Work to complete →
Please copy, exactly as they appear below, the lines from the one containing "Viewport: 1568px width, 713px height." through the one containing "You are a computer-use agent. Screen dimensions: 715x860".

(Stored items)
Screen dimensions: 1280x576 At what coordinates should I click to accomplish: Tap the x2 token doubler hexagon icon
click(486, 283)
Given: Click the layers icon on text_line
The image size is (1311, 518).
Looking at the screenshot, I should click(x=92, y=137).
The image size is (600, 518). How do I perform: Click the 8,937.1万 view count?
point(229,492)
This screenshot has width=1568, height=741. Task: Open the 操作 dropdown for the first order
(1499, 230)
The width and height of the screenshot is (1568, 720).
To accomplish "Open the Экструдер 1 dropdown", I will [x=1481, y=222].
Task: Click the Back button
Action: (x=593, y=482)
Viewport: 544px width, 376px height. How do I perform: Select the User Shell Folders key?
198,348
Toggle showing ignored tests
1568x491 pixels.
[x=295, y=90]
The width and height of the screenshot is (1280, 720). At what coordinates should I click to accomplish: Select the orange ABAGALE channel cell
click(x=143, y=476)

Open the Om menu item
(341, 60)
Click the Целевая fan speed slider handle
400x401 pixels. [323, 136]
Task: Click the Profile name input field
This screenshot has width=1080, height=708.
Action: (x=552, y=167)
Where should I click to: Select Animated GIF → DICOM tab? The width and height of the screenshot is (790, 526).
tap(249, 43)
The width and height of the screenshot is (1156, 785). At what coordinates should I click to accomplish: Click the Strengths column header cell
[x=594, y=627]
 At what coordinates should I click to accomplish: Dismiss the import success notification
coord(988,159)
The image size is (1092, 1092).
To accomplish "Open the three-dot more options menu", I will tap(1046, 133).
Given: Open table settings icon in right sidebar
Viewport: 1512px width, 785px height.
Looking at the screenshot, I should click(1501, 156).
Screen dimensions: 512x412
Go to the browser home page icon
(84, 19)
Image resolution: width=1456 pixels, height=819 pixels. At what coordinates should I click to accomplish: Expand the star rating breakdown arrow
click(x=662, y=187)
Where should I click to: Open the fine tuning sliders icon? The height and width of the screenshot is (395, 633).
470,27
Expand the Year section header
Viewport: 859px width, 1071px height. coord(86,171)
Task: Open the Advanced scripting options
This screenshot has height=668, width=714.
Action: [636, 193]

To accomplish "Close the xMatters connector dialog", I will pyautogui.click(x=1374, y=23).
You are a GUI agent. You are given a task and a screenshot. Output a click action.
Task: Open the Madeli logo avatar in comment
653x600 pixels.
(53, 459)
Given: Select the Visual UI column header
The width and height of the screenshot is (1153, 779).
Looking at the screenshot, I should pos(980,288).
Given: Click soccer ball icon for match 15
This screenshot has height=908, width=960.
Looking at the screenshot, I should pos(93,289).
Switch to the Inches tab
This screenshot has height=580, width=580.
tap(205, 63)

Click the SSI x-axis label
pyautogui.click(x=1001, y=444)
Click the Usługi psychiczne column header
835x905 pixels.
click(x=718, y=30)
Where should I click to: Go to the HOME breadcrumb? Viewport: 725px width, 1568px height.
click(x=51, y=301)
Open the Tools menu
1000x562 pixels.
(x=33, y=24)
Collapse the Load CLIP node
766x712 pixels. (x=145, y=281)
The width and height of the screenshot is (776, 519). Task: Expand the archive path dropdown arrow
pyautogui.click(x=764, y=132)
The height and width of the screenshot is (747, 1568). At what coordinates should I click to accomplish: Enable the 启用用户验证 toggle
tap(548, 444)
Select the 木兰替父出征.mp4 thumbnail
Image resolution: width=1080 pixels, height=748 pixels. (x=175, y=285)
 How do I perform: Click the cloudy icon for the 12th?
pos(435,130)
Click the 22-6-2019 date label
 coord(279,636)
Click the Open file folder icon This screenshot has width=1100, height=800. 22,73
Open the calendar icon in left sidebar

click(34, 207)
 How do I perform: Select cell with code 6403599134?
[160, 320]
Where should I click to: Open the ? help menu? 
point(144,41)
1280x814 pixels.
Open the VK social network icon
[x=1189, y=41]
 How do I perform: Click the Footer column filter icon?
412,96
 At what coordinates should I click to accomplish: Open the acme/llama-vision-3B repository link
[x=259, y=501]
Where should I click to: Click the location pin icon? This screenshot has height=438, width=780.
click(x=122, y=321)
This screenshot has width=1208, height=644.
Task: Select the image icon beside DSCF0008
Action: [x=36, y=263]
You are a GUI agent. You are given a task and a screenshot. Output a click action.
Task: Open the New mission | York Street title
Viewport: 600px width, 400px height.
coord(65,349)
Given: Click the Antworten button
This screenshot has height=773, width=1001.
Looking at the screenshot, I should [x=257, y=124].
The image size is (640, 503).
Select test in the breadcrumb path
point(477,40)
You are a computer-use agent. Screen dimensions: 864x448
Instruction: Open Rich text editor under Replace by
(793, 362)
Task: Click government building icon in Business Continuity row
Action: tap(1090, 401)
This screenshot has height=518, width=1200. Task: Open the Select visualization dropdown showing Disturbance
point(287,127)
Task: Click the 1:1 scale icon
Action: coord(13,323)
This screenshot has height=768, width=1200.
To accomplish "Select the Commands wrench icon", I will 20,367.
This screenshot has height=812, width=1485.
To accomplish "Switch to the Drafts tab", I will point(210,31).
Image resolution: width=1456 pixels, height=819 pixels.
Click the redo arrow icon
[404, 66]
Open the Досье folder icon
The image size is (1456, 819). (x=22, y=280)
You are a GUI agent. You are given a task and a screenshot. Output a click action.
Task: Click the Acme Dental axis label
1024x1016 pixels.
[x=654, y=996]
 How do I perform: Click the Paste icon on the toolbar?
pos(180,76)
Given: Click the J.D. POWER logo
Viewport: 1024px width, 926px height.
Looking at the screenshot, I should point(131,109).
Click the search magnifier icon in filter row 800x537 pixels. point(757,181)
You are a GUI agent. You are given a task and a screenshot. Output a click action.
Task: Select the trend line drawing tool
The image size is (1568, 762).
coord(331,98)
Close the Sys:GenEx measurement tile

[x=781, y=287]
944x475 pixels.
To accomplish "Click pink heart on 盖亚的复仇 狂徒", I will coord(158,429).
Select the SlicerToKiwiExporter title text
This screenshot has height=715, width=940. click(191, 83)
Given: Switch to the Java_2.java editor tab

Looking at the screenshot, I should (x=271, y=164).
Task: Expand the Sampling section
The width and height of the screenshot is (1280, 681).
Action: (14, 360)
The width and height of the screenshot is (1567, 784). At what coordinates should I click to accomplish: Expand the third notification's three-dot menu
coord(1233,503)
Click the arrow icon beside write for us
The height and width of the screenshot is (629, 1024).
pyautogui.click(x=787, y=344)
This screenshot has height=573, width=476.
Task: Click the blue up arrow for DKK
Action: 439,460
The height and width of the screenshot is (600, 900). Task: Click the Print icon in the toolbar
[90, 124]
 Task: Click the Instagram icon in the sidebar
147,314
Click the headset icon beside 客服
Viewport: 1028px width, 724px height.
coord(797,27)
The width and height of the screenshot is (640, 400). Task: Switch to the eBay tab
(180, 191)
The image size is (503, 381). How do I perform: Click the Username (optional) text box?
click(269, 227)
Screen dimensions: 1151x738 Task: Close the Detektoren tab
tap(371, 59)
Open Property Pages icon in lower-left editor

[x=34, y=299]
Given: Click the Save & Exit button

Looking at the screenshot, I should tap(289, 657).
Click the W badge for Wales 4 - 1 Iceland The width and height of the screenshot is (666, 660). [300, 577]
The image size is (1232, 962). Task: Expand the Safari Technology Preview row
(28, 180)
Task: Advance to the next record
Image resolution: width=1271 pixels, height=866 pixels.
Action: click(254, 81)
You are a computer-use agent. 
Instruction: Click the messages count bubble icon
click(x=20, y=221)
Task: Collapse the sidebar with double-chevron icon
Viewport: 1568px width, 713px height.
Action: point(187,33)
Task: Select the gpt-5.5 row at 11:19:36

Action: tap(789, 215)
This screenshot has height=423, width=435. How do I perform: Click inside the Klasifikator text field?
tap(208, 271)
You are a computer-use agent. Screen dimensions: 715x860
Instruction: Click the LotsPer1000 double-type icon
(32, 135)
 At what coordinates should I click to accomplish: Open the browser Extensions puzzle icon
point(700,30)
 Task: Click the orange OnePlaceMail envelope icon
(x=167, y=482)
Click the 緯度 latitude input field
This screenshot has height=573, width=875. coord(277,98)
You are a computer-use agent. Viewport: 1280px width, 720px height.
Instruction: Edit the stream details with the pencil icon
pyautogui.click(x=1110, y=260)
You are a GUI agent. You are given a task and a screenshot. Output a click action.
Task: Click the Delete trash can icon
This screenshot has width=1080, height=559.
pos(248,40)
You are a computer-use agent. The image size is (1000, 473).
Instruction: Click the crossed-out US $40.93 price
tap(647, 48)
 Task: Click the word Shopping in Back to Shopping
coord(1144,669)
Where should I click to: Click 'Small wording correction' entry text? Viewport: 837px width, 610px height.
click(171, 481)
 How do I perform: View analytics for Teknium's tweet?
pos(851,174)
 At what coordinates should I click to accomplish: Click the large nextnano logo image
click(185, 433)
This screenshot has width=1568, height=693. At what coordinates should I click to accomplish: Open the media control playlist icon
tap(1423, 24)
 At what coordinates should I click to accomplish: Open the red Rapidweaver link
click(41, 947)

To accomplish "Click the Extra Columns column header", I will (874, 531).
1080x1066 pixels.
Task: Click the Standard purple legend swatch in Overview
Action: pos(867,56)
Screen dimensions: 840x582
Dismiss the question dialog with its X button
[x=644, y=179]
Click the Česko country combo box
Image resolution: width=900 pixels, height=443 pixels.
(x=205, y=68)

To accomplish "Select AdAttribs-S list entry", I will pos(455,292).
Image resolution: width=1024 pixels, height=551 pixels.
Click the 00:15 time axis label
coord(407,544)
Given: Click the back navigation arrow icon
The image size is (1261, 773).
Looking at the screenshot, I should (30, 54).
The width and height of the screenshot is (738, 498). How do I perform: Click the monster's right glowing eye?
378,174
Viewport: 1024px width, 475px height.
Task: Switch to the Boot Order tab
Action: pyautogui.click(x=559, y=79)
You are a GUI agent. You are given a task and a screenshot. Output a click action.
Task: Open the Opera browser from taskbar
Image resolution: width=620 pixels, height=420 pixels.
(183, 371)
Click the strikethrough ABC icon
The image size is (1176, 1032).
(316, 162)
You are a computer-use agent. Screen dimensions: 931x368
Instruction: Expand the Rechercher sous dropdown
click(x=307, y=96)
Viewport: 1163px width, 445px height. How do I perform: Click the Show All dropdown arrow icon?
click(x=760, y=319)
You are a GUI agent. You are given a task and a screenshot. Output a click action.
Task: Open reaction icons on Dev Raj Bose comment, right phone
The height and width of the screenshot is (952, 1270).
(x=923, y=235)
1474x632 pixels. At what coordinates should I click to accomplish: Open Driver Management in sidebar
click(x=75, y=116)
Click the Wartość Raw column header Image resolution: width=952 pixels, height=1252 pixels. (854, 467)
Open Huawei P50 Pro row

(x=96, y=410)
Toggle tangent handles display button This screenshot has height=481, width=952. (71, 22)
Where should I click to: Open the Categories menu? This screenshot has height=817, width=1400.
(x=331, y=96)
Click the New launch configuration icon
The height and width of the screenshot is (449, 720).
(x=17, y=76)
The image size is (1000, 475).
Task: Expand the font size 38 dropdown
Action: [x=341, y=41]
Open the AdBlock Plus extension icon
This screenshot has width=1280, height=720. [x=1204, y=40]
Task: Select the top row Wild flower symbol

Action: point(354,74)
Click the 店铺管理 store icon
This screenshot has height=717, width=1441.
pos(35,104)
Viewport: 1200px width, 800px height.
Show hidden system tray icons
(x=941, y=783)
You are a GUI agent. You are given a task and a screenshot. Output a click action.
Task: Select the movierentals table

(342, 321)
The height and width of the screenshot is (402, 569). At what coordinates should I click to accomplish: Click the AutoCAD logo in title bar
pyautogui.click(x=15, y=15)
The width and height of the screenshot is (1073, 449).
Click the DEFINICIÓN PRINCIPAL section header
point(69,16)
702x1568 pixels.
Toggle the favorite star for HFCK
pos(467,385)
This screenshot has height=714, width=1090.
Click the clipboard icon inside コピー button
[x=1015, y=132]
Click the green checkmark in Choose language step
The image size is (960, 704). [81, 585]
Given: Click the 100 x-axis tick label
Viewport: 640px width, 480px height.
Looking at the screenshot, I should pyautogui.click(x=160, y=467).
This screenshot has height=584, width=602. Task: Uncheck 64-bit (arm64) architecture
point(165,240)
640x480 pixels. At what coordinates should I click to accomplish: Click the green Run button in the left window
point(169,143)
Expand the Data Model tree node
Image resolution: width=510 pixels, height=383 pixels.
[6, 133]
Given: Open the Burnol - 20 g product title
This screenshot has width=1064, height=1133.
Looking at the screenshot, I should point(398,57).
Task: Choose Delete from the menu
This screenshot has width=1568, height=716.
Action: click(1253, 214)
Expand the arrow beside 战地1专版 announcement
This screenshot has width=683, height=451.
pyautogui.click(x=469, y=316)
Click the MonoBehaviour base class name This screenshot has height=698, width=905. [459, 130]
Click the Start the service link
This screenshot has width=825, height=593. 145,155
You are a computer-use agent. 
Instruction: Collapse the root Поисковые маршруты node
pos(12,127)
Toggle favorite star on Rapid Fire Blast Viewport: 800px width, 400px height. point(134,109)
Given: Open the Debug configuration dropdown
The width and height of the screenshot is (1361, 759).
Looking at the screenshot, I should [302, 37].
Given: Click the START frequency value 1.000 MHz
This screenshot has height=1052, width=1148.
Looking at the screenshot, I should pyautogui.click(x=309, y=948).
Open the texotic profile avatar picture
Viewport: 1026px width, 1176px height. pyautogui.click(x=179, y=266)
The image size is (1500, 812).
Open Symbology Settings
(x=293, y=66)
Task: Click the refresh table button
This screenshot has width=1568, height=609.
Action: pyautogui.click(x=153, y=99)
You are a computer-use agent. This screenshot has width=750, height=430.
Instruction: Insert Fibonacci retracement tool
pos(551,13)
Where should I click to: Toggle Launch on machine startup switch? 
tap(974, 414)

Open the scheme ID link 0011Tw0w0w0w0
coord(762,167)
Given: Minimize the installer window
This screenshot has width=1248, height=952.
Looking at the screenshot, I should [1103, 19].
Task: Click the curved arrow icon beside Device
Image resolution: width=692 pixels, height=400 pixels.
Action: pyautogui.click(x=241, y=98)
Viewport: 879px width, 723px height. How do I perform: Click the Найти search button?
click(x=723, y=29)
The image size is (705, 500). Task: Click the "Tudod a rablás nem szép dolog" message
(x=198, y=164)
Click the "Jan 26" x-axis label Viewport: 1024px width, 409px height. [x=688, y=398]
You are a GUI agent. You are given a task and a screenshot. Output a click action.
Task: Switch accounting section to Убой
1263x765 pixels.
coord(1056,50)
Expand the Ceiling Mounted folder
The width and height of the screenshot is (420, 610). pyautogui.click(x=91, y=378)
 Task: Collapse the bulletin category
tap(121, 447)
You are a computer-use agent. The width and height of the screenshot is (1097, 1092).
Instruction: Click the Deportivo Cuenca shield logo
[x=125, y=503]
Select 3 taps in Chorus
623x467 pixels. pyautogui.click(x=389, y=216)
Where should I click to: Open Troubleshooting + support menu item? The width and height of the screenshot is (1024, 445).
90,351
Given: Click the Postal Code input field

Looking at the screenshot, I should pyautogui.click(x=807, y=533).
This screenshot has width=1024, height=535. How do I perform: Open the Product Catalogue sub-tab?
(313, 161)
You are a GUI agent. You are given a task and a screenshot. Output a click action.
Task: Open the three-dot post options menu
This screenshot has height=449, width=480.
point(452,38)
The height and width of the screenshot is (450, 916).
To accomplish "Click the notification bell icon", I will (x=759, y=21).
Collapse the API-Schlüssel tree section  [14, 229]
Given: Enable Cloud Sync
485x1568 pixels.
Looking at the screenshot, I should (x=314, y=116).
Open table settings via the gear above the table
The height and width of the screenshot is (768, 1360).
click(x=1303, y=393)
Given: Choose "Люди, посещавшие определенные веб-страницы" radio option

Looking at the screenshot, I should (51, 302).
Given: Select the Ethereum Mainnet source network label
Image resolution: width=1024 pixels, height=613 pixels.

Result of this exercise →
Viewport: 1568px width, 713px height.
Action: point(187,33)
Task: Select the gpt-5.5 row at 11:19:36

Action: tap(789, 215)
This screenshot has height=423, width=435. How do I perform: Click inside the Klasifikator text field?
tap(208, 271)
You are a computer-use agent. Screen dimensions: 715x860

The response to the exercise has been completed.